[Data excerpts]
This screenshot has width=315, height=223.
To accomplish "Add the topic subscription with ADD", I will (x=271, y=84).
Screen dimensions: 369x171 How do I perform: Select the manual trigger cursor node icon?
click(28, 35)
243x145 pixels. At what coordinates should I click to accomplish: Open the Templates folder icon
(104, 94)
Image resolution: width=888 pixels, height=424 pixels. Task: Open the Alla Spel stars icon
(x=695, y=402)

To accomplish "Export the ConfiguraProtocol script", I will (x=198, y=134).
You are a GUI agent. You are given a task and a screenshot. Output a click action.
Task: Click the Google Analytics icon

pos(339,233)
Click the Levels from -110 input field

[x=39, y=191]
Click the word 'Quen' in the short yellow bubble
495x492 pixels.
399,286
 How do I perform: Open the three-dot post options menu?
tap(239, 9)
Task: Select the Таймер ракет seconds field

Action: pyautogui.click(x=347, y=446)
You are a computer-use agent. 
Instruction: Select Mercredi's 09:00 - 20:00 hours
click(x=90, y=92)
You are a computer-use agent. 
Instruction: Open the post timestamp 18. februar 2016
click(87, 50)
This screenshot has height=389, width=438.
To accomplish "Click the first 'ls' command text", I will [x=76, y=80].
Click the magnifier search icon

# Directions for this task:
Give every record again, exactly as it reads.

# Answer space:
This screenshot has width=315, height=223.
To accomplish "Add the topic subscription with ADD", I will (x=271, y=84).
Screen dimensions: 369x171 How do I perform: Select the manual trigger cursor node icon?
click(28, 35)
243x145 pixels. At what coordinates should I click to accomplish: Open the Templates folder icon
(104, 94)
Image resolution: width=888 pixels, height=424 pixels. Task: Open the Alla Spel stars icon
(x=695, y=402)

To accomplish "Export the ConfiguraProtocol script", I will (x=198, y=134).
You are a GUI agent. You are given a task and a screenshot. Output a click action.
Task: Click the Google Analytics icon

pos(339,233)
Click the Levels from -110 input field

[x=39, y=191]
Click the word 'Quen' in the short yellow bubble
495x492 pixels.
399,286
 How do I perform: Open the three-dot post options menu?
tap(239, 9)
Task: Select the Таймер ракет seconds field

Action: pyautogui.click(x=347, y=446)
You are a computer-use agent. 
Instruction: Select Mercredi's 09:00 - 20:00 hours
click(x=90, y=92)
You are a computer-use agent. 
Instruction: Open the post timestamp 18. februar 2016
click(87, 50)
This screenshot has height=389, width=438.
To accomplish "Click the first 'ls' command text", I will [x=76, y=80].
Click the magnifier search icon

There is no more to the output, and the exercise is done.